Having cried for years that Italy's might rested on 8,000,000 bayonets, he suddenly was told that the country could neither feed nor clothe 1,500,000 men. Boots were lacking, to say nothing of bayonets. The country had tankage capacity for only three months' normal consumption of oil. And the tanks were not more than two-thirds full. Weary from two wars, Italy had insufficient reserves of cotton, scrap iron, copper. Above all, there was no will to war among the people.

Niccolo Machiavelli once wrote that though the French might be greater fighters, the Italians were those who understood statecraft. Far from being completely crushed (as any French Premier would have been) by his military disappointment, heartsick Premier Mussolini set about trying to make his military lemon into diplomatic lemonade.
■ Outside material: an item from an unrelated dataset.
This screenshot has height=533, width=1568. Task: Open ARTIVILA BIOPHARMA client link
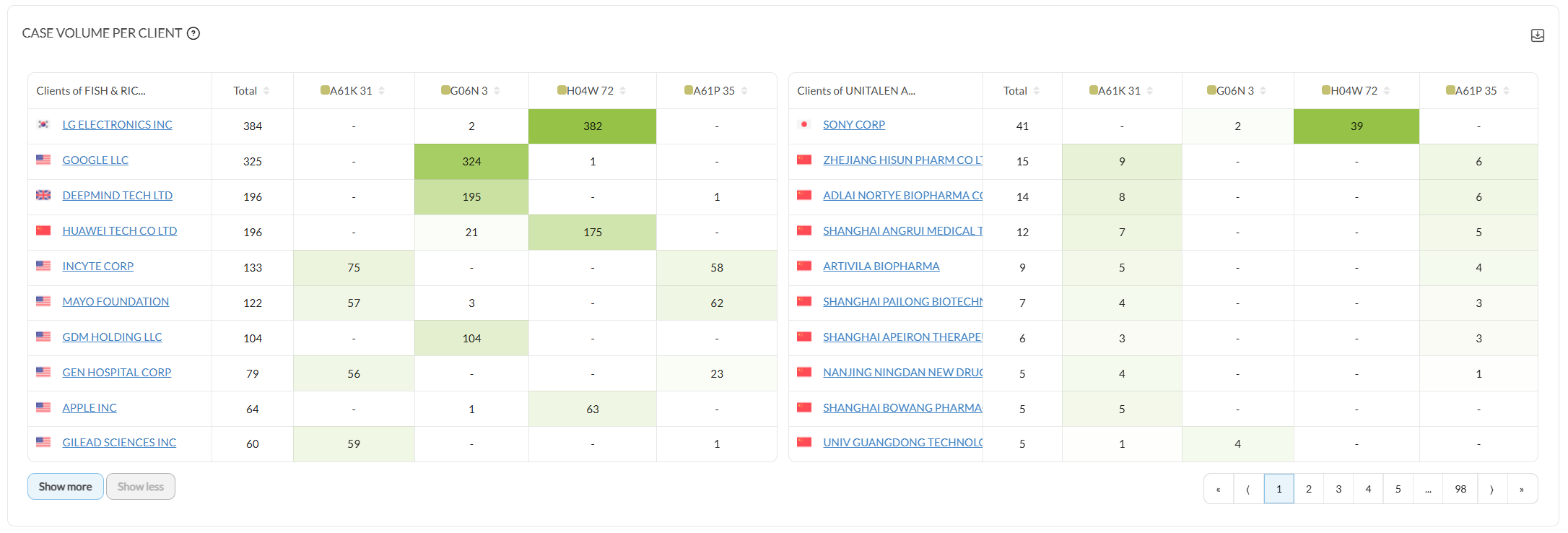(x=881, y=266)
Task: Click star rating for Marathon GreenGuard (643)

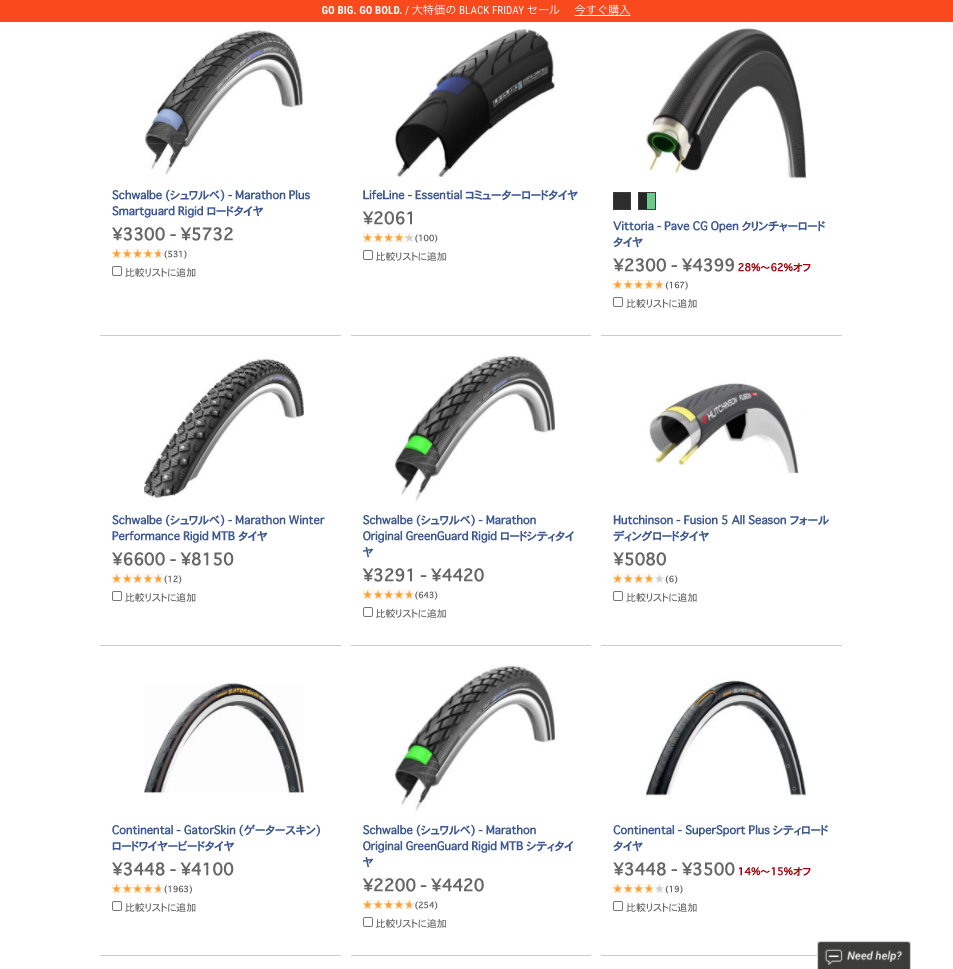Action: [388, 595]
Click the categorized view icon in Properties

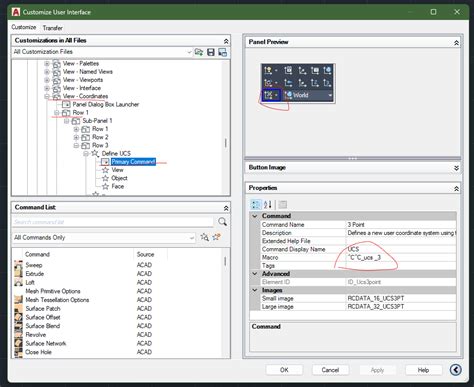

To his and his Florentine precursor's credit, Mussolini has done a pretty good job of it. As of last week the most important single question in Europe's war had more than ever become: What will Italy do?
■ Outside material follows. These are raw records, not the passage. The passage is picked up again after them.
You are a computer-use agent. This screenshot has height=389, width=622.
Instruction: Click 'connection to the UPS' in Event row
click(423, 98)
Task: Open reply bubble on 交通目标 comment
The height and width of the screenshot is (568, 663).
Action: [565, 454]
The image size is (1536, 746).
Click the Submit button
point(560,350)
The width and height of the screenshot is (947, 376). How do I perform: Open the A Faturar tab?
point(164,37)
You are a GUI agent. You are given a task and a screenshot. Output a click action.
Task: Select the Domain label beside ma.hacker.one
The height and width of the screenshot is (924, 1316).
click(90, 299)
Benito Mussolini's extraordinary talent for mystification served him well in building up this question. "The Italian people." he said recently, "have realized that the pilot must not be disturbed, especially when he is engaged in stormy navigation. nor must he be asked questions about the course." Because he determined to explain nothing, to make no commitments, everyone wanted to ask questions of the laconic pilot whose course was puzzlingly zigzag—now pointing for one belligerent shore, now toward the other, back & forth.
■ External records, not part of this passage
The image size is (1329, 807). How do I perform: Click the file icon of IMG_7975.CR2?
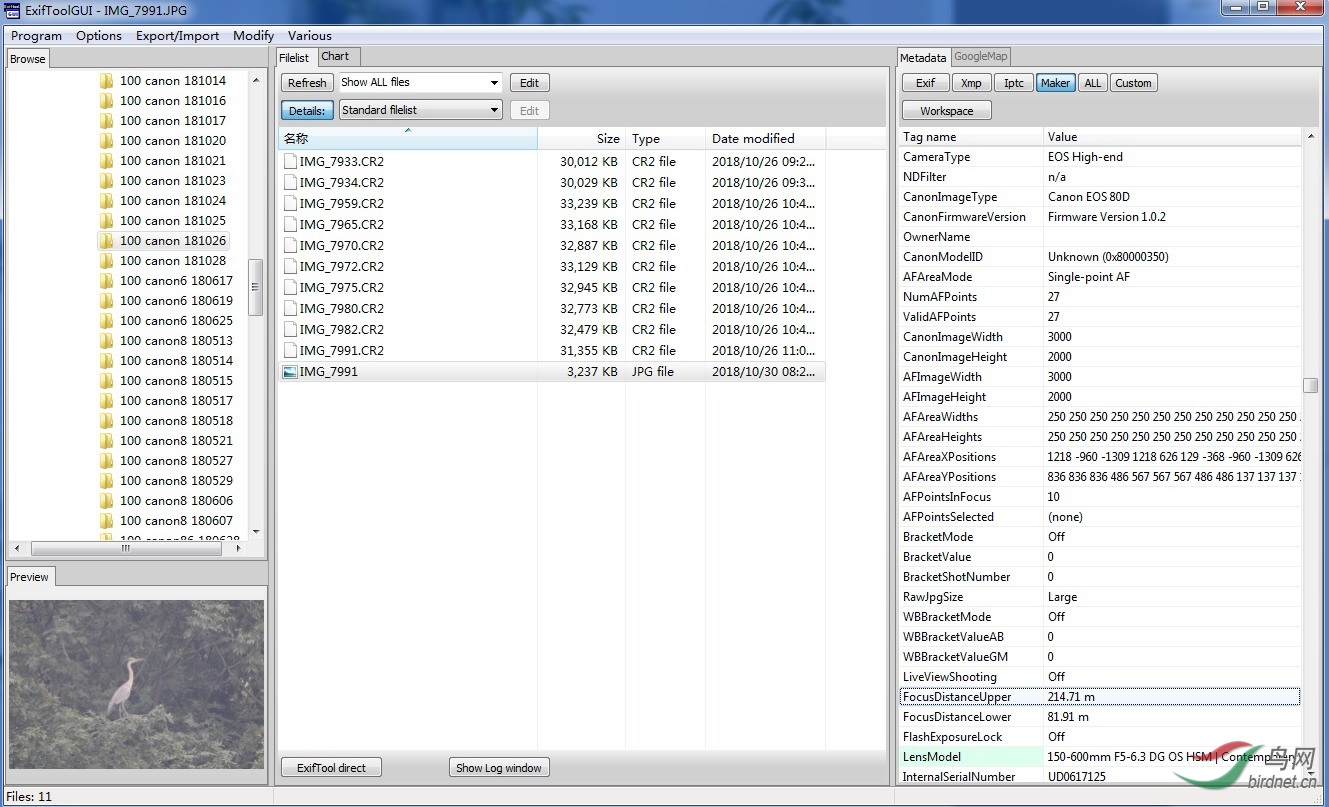click(290, 288)
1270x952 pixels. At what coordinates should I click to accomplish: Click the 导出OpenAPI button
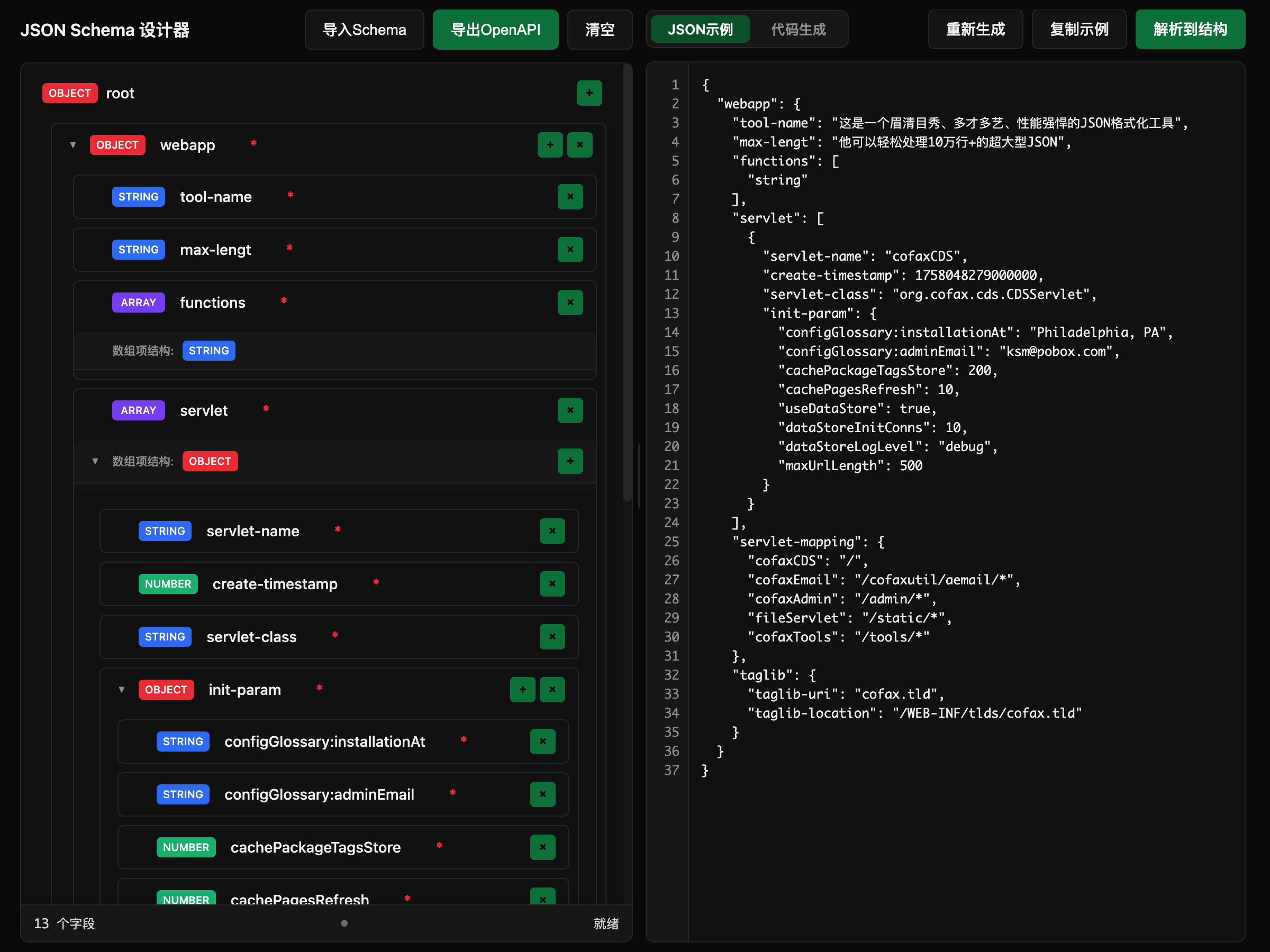[x=495, y=29]
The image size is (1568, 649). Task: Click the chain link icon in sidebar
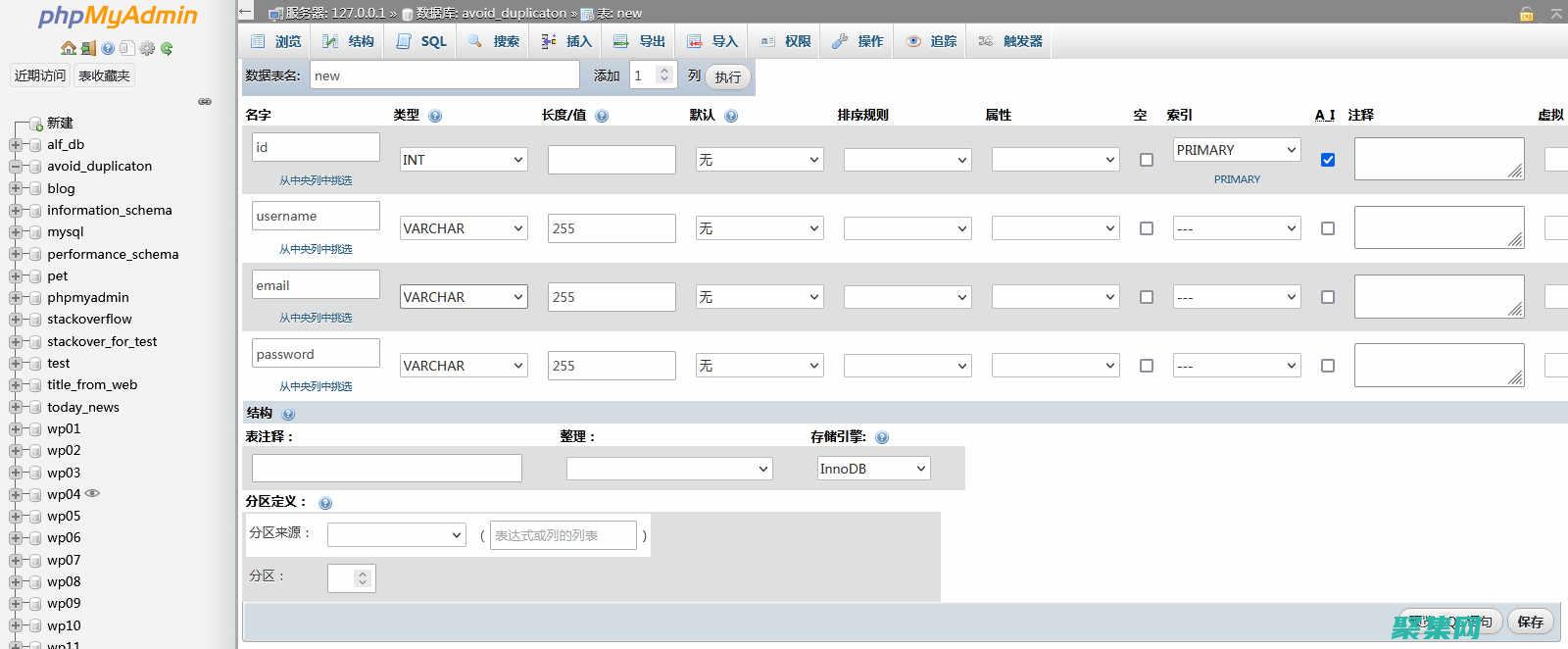point(205,101)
Up Ciano. After the Po maneuver's fiasco, Il Duce cleaned house. As his first step, out went his Under Secretaries for War and Air, Alberto Pariani and Giuseppe Valle, because they had concealed the true state of Italy's war machine from their boss. Out went violently pro-German Fascist Party Secretary Achille Starace and Minister of Popular Culture (Propaganda) Oboardo Dino Alfieri. These dismissals had the effect of raising the prestige of Il Duce's son-in-law, Foreign Minister Count Galeazzo Ciano, who loathed Ribbentrop and Hitler for treating him like a naive youngster in politics, and who won an immense popular following by backing the policy of peace.

Count Ciano made his position unassailably strong when he got a rough-&-tumble pal of Ethiopian days, much-decorated Ettore Muti, appointed to Starace's job. Muti looks like a handsome U. S. gangster, and, not being too quick of brain or tongue, is the subject of merciless punning (muto = dumb). Last week Signor Muti had a gold medal pinned on his chest by Il Duce for having carried out 160 admirable bombing raids during the Spanish campaign.